··· Page excerpt

Lebanese artist (born 1948)

Afaf Zurayk (born 1948) is a Lebanese multimedia artist and poet living and working in Beirut, Lebanon.

== Biography ==

Born in Beirut, she is the daughter of the prominent Syrian intellectual Constantin Zureiq and his Lebanese wife Najla Cortas. Afaf Zurayk graduated from the American University of Beirut in 1970 with a BA in fine arts with distinction, and obtained an MA in Islamic art from Harvard University in 1972. She taught in Lebanon at the Beirut University College (now Lebanese American University) and the American University of Beirut, as well as in the continuing education programs of the Corcoran College of Art and Design and Georgetown University in Washington D.C.

······
··· Information given

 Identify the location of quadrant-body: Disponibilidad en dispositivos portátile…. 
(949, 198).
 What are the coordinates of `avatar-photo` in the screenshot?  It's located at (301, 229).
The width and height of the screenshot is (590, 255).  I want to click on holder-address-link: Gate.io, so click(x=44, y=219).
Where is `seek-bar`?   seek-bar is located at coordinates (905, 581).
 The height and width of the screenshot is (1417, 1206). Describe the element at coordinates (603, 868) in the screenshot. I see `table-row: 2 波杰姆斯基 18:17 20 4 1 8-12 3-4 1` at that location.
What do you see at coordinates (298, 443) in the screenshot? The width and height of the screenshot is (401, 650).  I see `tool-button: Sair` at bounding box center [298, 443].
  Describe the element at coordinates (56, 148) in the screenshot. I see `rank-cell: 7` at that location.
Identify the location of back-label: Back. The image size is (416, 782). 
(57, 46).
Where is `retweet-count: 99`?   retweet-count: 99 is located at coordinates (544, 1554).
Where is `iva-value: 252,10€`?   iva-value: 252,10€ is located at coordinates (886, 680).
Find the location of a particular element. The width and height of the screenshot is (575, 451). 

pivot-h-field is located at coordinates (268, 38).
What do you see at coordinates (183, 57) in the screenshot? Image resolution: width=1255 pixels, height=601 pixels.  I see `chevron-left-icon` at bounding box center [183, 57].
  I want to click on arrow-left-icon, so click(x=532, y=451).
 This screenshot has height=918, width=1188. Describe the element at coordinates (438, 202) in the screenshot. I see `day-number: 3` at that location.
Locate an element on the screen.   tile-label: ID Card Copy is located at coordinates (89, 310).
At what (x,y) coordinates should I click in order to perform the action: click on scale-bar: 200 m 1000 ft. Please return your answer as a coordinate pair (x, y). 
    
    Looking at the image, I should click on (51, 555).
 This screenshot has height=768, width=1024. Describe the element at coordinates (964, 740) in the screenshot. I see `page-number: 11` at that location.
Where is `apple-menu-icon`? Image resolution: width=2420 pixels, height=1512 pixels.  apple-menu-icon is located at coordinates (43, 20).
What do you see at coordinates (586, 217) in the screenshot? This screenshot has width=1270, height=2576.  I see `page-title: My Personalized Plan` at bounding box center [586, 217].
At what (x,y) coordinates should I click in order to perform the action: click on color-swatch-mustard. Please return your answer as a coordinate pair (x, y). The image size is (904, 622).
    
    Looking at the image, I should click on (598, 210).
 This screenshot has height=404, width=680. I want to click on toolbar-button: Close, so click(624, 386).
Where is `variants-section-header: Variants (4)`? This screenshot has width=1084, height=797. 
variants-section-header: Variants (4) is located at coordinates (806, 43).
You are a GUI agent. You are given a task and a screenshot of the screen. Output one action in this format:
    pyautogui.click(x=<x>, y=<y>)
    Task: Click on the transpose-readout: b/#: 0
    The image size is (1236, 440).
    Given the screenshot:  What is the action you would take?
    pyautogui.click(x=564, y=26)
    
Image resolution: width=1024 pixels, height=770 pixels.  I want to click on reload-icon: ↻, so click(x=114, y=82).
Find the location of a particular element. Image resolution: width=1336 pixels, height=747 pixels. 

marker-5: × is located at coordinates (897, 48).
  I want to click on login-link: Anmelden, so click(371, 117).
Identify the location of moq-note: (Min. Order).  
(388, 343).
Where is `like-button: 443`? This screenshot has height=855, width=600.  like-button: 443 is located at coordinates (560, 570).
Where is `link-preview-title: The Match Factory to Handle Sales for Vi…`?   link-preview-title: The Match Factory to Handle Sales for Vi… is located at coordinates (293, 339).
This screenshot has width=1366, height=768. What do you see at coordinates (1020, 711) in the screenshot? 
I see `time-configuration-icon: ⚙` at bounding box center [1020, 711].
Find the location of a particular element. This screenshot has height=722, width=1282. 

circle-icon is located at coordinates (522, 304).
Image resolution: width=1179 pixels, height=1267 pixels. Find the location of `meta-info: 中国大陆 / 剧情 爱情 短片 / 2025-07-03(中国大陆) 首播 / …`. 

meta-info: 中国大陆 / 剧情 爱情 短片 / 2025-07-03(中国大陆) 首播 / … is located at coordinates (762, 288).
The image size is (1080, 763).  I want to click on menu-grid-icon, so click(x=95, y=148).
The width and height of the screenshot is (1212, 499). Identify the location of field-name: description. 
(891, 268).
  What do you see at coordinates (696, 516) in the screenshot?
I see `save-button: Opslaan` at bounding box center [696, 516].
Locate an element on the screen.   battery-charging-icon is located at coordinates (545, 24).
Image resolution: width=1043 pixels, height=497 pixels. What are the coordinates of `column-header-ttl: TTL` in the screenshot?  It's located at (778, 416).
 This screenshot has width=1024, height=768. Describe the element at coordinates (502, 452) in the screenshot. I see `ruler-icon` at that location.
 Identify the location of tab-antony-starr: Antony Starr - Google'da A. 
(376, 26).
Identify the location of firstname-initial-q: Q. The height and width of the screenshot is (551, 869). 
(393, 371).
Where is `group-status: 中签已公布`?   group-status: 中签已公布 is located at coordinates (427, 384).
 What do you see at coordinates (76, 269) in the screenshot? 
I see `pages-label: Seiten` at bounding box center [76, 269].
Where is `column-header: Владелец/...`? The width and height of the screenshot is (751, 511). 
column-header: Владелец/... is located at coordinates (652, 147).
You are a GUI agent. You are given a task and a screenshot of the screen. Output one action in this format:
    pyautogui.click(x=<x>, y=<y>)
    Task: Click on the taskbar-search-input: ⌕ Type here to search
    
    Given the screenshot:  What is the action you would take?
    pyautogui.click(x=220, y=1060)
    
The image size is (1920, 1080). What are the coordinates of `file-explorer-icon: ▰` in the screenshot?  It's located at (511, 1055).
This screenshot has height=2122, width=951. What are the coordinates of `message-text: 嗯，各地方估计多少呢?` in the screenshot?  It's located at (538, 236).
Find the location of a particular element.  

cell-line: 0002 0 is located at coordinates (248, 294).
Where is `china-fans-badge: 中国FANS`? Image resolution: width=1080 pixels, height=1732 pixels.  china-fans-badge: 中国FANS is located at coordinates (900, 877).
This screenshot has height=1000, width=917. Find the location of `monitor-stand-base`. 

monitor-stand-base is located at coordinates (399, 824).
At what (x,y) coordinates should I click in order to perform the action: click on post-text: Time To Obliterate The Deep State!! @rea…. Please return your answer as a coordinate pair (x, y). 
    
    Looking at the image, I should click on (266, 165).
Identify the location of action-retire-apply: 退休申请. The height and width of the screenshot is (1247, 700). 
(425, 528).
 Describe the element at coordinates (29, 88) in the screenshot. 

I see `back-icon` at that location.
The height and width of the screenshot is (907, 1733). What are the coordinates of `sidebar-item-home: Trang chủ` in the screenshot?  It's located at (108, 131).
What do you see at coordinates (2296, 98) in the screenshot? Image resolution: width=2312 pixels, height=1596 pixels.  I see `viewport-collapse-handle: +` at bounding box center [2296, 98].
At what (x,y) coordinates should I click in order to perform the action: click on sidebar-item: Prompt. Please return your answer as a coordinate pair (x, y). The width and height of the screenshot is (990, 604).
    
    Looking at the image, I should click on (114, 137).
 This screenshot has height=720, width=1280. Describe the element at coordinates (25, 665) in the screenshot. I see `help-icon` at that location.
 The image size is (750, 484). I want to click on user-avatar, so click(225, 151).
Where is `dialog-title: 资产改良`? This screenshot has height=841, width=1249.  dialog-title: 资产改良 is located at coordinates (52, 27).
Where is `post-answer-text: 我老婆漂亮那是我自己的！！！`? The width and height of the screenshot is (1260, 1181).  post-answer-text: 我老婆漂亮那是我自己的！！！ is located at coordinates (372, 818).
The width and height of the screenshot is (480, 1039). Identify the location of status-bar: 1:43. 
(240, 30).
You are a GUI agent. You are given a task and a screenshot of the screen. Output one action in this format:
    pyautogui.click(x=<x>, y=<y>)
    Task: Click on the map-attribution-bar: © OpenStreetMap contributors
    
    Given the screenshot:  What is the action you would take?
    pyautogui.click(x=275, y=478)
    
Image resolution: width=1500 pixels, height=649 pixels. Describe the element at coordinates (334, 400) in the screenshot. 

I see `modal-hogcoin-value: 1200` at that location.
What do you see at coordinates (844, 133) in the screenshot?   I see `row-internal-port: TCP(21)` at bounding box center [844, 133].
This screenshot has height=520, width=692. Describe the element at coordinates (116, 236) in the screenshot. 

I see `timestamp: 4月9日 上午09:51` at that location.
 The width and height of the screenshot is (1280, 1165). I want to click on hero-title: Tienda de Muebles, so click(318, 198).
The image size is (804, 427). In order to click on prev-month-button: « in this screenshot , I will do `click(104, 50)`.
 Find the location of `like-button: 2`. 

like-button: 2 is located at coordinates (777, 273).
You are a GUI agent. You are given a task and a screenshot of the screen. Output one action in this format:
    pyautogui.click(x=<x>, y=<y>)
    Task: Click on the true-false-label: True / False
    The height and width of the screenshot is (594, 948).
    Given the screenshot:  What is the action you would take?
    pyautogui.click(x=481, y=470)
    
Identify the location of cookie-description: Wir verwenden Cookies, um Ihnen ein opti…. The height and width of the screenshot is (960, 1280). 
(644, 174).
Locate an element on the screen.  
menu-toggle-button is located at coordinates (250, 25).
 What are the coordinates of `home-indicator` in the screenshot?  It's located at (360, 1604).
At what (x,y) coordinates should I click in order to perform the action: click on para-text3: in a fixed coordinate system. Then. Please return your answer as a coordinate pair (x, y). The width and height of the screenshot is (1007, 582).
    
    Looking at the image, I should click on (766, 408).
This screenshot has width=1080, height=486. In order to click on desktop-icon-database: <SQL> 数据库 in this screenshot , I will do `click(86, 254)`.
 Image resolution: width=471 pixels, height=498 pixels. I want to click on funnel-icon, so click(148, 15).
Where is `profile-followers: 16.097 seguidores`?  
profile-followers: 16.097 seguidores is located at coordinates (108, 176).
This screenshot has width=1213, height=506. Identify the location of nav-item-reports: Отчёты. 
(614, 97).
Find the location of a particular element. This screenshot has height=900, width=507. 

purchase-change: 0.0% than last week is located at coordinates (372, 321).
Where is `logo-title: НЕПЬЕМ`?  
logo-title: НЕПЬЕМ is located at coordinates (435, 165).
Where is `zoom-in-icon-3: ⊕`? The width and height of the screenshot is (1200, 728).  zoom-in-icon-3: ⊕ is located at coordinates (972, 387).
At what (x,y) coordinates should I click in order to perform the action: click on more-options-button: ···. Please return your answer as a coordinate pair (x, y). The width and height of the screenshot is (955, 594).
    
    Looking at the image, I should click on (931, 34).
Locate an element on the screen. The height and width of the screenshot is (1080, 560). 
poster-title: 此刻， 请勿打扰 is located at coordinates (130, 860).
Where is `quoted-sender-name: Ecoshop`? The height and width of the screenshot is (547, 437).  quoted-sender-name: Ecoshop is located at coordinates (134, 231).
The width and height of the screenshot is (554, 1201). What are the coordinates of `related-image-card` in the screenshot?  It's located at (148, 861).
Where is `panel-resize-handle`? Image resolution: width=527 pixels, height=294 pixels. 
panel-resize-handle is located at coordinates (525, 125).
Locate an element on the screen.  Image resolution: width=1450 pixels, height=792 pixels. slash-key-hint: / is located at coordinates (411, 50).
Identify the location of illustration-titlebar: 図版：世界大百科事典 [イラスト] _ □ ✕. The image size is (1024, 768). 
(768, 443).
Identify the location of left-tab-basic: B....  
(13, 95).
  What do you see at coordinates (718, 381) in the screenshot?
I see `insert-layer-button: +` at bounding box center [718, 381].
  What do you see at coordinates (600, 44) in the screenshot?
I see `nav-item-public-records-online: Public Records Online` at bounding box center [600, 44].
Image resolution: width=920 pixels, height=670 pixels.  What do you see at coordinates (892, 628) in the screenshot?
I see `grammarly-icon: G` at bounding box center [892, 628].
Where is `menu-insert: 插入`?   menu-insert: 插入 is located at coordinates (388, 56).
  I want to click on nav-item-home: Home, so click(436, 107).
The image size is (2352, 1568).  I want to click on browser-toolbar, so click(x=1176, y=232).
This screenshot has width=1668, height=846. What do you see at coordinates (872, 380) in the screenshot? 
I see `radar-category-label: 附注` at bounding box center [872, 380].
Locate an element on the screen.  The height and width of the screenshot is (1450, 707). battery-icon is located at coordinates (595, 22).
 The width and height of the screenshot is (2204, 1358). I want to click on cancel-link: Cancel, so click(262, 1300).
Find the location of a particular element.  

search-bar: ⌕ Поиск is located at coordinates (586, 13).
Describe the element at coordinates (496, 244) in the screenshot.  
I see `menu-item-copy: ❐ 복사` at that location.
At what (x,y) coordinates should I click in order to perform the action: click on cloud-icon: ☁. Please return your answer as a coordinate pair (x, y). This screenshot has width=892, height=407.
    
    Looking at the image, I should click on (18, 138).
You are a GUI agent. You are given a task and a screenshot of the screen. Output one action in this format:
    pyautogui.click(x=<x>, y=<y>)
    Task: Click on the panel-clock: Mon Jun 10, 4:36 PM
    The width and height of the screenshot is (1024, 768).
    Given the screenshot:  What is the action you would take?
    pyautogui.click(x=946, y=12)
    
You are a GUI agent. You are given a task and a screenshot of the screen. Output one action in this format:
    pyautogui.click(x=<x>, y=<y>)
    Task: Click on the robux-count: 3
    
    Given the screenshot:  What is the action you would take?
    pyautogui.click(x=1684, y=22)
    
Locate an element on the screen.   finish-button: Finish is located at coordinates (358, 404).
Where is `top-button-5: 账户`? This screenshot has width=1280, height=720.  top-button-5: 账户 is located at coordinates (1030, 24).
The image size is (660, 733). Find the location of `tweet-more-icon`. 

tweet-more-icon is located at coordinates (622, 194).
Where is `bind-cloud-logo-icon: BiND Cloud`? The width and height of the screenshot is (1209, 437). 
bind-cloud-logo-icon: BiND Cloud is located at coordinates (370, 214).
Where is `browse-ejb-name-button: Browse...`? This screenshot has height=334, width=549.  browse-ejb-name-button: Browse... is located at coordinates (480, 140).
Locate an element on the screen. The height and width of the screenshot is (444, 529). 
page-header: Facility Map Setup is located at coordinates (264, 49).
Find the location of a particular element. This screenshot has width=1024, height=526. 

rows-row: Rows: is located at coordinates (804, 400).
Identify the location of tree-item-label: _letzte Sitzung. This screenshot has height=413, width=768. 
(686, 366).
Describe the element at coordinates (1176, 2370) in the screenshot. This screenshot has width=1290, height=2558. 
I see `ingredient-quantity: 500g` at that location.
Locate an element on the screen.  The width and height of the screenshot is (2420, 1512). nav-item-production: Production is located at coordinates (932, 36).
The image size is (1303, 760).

······

List of tasks →
• A. List every university or college named in the Afaf Zurayk biography.
• B. Carry on the Afaf Zurayk biography from its last sentence.

List of answers →
• A.
- American University of Beirut
- Harvard University
- Beirut University College (now Lebanese American University)
- Corcoran College of Art and Design
- Georgetown University

• B.
== Books ==
To date, Afaf Zurayk has authored six books:

- My Father. Reflections, published by Rimal Books in 2010.
- lovesong, published by Rimal Books in 2011.
- Drawn poems, published 2012, a collection of drawings printed and bound in an edition of 500 copies.
- Return Journeys, a monograph published in 2019. Return Journeys Monograph was produced alongside its eponymous retrospective exhibition, held at Saleh Barakat Gallery in 2019.
- Drawn By Light, published in 2019 by the American University of Beirut Press.
- Beyond Art printed and bound in Lebanon.